Hora de volar, de librarse de las cadenas, de demostrar.

sobre todo a uno mismo. El deportista de élite llega a serlo cuando asume que la presión con la que está obligado a convivir tiene que ir de dentro hacia afuera y no al revés, que es el error más común, y el más grave. Nadie debería tener que exigirte más que tú, cuando eso sucede, tienes un problema encima que, de persistir, te arruina la carrera. Nadie garantiza el éxito, por eso se paga tan bien, y por más homeopatía que consumas, oral o escrita, nadie te va a privar del sufrimiento que exige el esfuerzo de no ser uno más, uno cualquiera.

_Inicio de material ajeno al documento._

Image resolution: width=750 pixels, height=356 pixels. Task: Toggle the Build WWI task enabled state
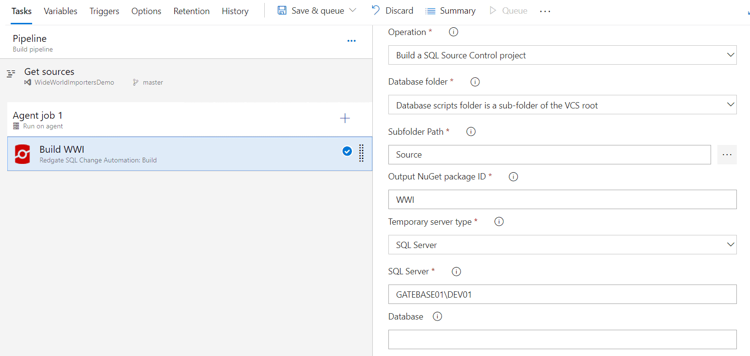click(347, 151)
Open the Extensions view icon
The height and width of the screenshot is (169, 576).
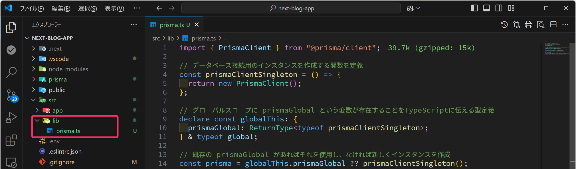point(11,140)
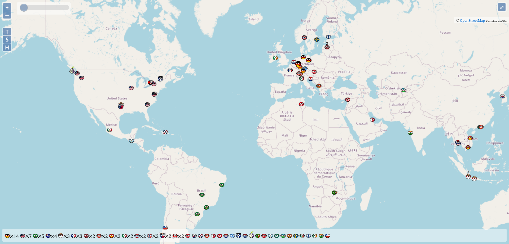The width and height of the screenshot is (509, 244).
Task: Select the Italy countryball marker
Action: pos(302,78)
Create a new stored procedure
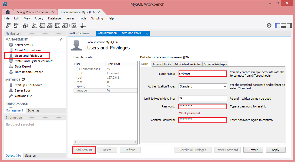The width and height of the screenshot is (295, 162). [x=57, y=25]
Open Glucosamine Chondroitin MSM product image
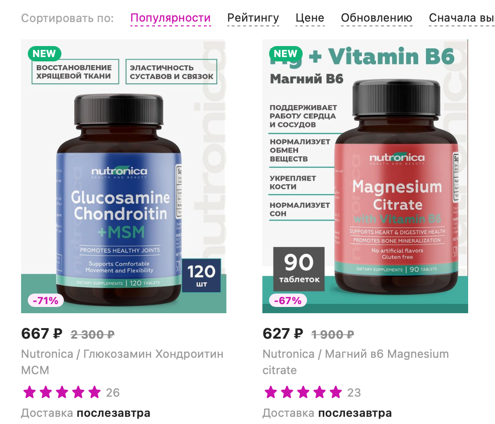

Manolo Díaz llegó con retraso a Alicante, los más optimistas creerán que 15 días después, curiosamente el mismo tiempo que ha tardado en dar con una estructura sólida capaz de atacar y defender con contundencia. Atajó la debilidad de Álex Martínez con la tensión de Romain y las vigilancias de Armando; localizó el punto exacto por el que hacer daño a su adversario (el flanco derecho) y, en igualdad de fuerza física, con el balón, renunció al carril central para no conceder contras y, sin un organizador claro, solvente, darle salida a la pelota siempre por fuera. Cuando no tuvo la posesión, cerró los espacios, presionó arriba y evitó que se le cayera el equipo fruto del desgaste, lo controló todo, hasta el discurso, que también suma.